Work task
Repeat, exactly and in full, the lines of the listing below, but without any pictures.
------------------------------------------------
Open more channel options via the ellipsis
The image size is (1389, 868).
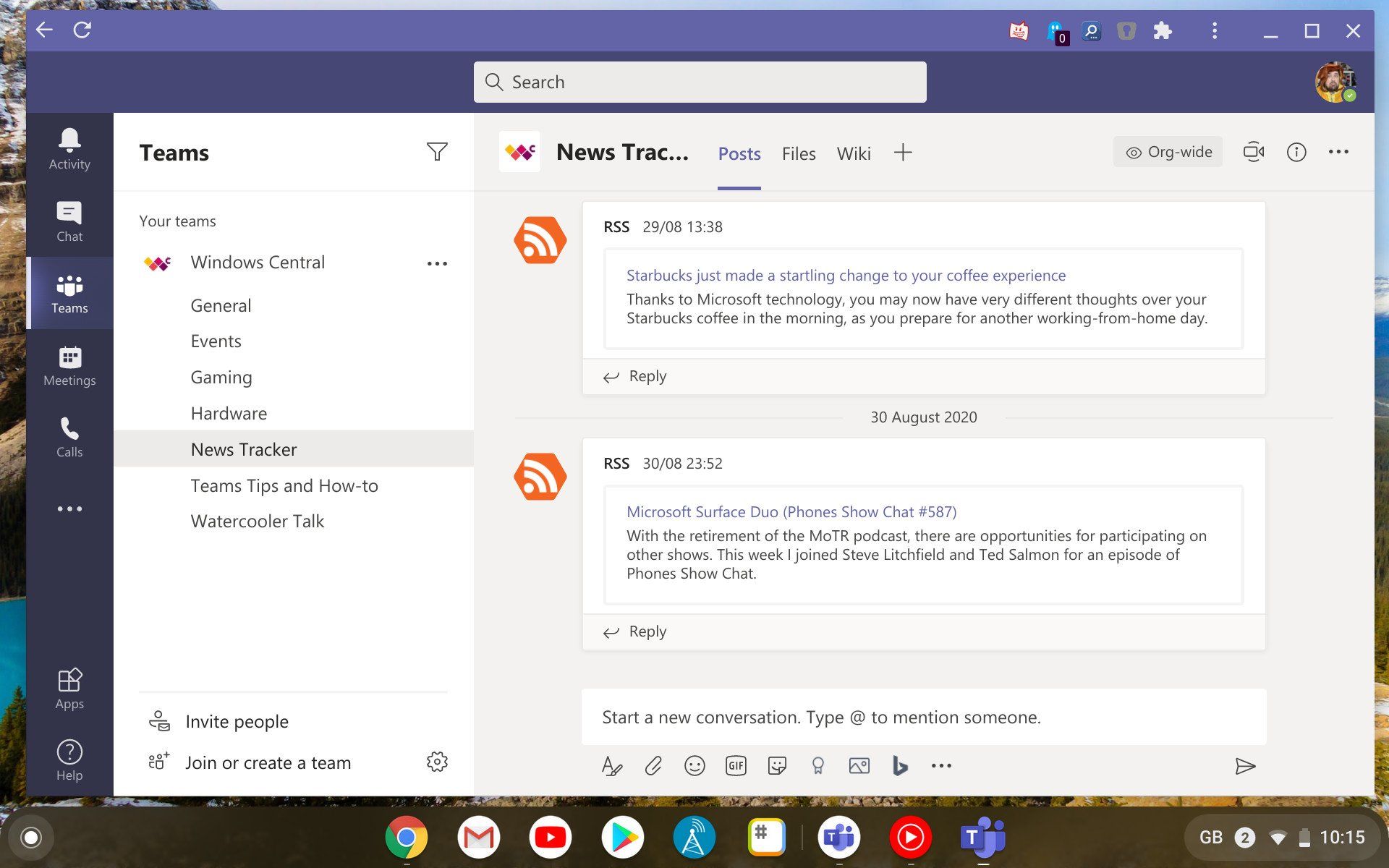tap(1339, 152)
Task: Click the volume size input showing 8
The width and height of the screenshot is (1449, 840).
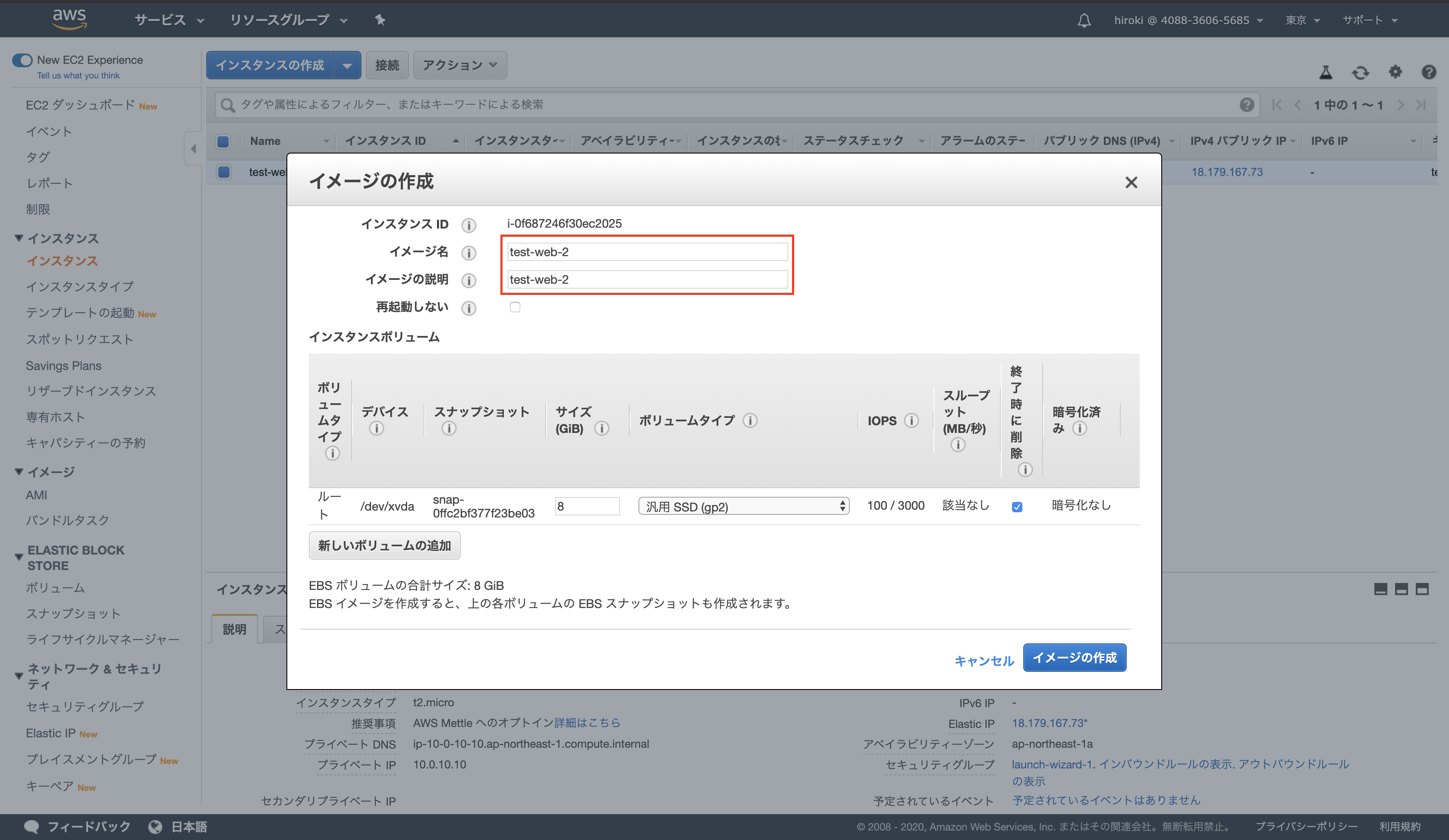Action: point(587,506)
------------------------------------------------
Worked solution
Open more channel options via the ellipsis
The image size is (1389, 868).
tap(1339, 152)
Task: Click the volume size input showing 8
The width and height of the screenshot is (1449, 840).
Action: point(587,506)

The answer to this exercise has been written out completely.